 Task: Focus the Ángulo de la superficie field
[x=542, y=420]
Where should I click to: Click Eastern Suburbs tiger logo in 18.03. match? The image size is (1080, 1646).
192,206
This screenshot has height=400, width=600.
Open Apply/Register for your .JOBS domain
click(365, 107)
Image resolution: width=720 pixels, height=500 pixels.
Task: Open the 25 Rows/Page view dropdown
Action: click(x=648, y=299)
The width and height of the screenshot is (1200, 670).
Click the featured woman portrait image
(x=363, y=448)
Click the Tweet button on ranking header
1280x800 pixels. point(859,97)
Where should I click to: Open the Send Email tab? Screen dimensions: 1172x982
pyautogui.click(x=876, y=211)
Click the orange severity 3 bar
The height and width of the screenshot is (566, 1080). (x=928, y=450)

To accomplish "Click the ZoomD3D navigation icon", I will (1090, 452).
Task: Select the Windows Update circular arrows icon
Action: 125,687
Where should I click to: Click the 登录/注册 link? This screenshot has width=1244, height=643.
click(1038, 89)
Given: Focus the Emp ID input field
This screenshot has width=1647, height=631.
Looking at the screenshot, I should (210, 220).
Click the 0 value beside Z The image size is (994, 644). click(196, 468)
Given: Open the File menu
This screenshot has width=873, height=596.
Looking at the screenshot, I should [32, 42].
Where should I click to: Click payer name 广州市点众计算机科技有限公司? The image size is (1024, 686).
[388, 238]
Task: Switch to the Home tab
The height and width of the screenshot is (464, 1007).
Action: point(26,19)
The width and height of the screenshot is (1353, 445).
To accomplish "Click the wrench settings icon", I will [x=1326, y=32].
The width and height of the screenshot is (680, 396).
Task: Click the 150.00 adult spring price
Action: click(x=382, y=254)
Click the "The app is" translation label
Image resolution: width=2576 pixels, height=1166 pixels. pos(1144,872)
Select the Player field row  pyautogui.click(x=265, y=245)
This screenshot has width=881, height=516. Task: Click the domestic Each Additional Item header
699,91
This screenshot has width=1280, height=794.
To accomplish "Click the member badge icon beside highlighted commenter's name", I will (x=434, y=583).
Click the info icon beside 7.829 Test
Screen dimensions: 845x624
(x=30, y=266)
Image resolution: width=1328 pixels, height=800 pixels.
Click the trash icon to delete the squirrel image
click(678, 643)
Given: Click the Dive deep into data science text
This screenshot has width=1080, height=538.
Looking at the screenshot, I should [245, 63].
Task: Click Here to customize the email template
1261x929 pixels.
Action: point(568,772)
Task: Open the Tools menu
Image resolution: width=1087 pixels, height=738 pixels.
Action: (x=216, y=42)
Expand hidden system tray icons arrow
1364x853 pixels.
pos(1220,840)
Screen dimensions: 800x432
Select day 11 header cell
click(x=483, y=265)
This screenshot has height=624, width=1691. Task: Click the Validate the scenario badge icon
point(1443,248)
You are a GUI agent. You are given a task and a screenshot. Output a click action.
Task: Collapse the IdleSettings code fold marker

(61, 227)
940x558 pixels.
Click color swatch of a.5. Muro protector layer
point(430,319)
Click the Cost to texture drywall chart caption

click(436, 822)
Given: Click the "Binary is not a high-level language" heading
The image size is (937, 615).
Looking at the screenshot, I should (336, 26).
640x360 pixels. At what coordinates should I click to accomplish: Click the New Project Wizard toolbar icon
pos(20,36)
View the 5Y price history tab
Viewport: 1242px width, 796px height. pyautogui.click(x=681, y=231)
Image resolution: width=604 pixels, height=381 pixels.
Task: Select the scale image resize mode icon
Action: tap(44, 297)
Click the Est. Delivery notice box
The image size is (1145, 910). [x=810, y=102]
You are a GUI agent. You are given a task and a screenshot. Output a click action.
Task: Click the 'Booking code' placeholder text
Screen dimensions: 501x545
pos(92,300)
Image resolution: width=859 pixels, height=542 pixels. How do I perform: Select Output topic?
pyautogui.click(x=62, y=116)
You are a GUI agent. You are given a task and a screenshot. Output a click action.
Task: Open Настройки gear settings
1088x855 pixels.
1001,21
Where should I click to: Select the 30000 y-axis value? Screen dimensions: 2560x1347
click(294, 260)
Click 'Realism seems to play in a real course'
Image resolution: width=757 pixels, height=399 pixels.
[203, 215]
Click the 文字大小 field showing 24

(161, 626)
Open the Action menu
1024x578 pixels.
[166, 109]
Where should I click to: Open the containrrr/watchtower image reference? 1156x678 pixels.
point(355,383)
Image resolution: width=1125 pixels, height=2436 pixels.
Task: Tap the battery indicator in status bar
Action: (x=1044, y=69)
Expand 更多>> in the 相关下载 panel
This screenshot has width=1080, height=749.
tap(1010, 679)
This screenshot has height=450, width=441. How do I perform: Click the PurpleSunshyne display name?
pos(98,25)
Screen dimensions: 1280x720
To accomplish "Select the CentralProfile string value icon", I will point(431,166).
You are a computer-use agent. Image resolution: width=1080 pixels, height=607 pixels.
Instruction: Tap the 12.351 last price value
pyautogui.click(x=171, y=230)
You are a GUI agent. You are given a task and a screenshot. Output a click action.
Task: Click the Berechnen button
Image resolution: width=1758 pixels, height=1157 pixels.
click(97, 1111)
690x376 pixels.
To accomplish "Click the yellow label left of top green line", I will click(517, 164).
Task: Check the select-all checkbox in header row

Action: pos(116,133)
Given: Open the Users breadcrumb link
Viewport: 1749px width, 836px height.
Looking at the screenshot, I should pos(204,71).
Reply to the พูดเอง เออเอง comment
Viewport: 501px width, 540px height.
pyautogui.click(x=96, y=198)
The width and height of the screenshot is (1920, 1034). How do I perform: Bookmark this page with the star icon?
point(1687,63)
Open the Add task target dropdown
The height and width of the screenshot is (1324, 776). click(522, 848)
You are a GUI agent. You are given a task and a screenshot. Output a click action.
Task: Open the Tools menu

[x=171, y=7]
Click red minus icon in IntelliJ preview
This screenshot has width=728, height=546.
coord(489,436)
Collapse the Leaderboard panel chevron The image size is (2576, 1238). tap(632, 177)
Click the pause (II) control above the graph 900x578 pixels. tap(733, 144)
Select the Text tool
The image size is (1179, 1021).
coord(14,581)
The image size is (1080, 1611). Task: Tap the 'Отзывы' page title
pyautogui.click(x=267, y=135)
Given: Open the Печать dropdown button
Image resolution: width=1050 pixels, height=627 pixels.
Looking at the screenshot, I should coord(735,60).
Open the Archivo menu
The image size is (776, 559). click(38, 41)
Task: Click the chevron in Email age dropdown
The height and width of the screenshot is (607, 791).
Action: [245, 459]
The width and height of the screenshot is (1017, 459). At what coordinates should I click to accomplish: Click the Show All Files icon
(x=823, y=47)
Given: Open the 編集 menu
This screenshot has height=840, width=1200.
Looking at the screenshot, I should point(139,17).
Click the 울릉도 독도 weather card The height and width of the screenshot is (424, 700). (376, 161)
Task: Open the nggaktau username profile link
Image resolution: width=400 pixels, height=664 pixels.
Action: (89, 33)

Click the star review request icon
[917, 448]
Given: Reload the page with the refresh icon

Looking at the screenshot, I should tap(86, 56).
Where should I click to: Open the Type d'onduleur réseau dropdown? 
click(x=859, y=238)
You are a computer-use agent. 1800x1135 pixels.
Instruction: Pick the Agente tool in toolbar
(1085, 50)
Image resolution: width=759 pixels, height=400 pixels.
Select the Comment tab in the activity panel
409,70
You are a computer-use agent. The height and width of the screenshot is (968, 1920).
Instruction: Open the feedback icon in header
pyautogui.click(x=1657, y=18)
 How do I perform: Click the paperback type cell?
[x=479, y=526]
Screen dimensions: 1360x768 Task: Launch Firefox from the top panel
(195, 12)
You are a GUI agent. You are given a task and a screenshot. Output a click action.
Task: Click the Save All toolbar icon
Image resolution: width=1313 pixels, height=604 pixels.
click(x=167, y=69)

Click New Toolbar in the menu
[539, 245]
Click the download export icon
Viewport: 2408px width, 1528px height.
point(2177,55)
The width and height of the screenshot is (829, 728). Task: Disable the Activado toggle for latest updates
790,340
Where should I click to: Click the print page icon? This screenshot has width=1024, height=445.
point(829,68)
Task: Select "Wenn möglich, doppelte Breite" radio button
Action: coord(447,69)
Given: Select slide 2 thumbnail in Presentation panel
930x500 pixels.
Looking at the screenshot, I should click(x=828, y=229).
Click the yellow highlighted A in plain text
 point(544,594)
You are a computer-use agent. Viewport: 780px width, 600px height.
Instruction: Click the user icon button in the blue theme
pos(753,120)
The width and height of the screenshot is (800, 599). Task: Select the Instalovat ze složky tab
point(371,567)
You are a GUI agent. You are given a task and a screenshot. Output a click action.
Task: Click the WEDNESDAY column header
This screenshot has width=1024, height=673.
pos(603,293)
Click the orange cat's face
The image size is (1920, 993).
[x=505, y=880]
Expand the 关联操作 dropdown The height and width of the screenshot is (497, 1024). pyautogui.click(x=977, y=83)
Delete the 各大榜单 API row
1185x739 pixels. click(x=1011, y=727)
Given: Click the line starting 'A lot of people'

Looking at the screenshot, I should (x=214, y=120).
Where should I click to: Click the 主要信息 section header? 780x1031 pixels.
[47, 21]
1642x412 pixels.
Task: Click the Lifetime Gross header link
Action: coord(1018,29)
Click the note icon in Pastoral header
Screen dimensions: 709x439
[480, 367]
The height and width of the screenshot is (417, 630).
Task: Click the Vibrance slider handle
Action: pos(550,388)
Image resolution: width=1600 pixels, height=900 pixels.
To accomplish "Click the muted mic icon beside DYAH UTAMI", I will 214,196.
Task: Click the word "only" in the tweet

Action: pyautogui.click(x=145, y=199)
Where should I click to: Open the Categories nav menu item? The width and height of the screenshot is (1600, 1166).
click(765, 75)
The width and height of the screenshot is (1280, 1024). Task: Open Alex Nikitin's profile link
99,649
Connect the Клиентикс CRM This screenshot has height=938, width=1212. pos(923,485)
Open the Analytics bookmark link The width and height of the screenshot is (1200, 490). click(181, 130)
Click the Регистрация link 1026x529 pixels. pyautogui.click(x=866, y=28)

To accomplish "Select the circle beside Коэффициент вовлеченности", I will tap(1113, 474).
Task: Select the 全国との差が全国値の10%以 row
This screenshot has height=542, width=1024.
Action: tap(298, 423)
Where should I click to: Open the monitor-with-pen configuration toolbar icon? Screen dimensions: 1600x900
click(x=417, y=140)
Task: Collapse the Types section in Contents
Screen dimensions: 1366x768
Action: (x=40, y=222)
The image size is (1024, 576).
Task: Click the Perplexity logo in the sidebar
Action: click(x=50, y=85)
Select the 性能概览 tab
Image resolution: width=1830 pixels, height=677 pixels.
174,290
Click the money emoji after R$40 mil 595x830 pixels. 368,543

::::::

◆ WORK ITEM: Report only the number of lines, among the records above, that contain the word "beside".

◆ RESULT BELOW: 5